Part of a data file
::::::

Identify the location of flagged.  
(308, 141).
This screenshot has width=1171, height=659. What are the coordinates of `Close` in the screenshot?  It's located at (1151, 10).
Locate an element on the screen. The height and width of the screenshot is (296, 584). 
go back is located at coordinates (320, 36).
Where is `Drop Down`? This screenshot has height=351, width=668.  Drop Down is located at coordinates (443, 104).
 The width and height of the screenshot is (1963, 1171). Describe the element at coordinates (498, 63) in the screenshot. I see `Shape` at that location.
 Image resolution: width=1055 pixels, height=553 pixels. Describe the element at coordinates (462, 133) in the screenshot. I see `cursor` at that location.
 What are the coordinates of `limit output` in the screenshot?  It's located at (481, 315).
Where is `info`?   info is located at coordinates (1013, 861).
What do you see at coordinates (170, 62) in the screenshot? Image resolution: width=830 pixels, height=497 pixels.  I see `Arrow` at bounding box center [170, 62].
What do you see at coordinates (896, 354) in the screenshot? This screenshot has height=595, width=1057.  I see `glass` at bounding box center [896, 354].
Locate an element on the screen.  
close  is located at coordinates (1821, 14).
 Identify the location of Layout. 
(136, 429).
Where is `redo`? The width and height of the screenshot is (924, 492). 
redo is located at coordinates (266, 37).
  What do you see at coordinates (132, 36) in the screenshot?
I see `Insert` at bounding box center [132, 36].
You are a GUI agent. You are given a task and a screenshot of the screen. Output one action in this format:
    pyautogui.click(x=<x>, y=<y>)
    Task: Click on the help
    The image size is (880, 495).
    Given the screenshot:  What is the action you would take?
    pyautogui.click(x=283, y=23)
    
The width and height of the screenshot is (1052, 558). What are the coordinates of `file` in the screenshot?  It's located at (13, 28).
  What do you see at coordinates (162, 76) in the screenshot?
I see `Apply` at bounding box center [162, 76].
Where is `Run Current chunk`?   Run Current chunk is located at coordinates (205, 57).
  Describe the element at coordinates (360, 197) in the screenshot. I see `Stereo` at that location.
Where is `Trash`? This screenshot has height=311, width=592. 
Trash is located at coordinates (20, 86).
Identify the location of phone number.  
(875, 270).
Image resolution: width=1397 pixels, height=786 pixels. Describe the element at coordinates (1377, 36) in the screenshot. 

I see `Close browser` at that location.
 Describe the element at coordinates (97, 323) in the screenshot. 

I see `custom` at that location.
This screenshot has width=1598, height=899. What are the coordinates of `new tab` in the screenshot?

::::::

Please copy out all the records above, swapping "Identify the location of" for "Find the position of" each time it appears and leaving everything else unchanged.

Find the position of flagged.  
(308, 141).
This screenshot has width=1171, height=659. What are the coordinates of `Close` in the screenshot?  It's located at (1151, 10).
Locate an element on the screen. The height and width of the screenshot is (296, 584). 
go back is located at coordinates (320, 36).
Where is `Drop Down`? This screenshot has height=351, width=668.  Drop Down is located at coordinates (443, 104).
 The width and height of the screenshot is (1963, 1171). Describe the element at coordinates (498, 63) in the screenshot. I see `Shape` at that location.
 Image resolution: width=1055 pixels, height=553 pixels. Describe the element at coordinates (462, 133) in the screenshot. I see `cursor` at that location.
 What are the coordinates of `limit output` in the screenshot?  It's located at (481, 315).
Where is `info`?   info is located at coordinates (1013, 861).
What do you see at coordinates (170, 62) in the screenshot? Image resolution: width=830 pixels, height=497 pixels.  I see `Arrow` at bounding box center [170, 62].
What do you see at coordinates (896, 354) in the screenshot? This screenshot has height=595, width=1057.  I see `glass` at bounding box center [896, 354].
Locate an element on the screen.  
close  is located at coordinates (1821, 14).
 Find the position of Layout. 
(136, 429).
Where is `redo`? The width and height of the screenshot is (924, 492). 
redo is located at coordinates (266, 37).
  What do you see at coordinates (132, 36) in the screenshot?
I see `Insert` at bounding box center [132, 36].
You are a GUI agent. You are given a task and a screenshot of the screen. Output one action in this format:
    pyautogui.click(x=<x>, y=<y>)
    Task: Click on the help
    The image size is (880, 495).
    Given the screenshot:  What is the action you would take?
    pyautogui.click(x=283, y=23)
    
The width and height of the screenshot is (1052, 558). What are the coordinates of `file` in the screenshot?  It's located at (13, 28).
  What do you see at coordinates (162, 76) in the screenshot?
I see `Apply` at bounding box center [162, 76].
Where is `Run Current chunk`?   Run Current chunk is located at coordinates (205, 57).
  Describe the element at coordinates (360, 197) in the screenshot. I see `Stereo` at that location.
Where is `Trash`? This screenshot has height=311, width=592. 
Trash is located at coordinates (20, 86).
Find the position of phone number.  
(875, 270).
Image resolution: width=1397 pixels, height=786 pixels. Describe the element at coordinates (1377, 36) in the screenshot. 

I see `Close browser` at that location.
 Describe the element at coordinates (97, 323) in the screenshot. 

I see `custom` at that location.
This screenshot has width=1598, height=899. What are the coordinates of `new tab` in the screenshot?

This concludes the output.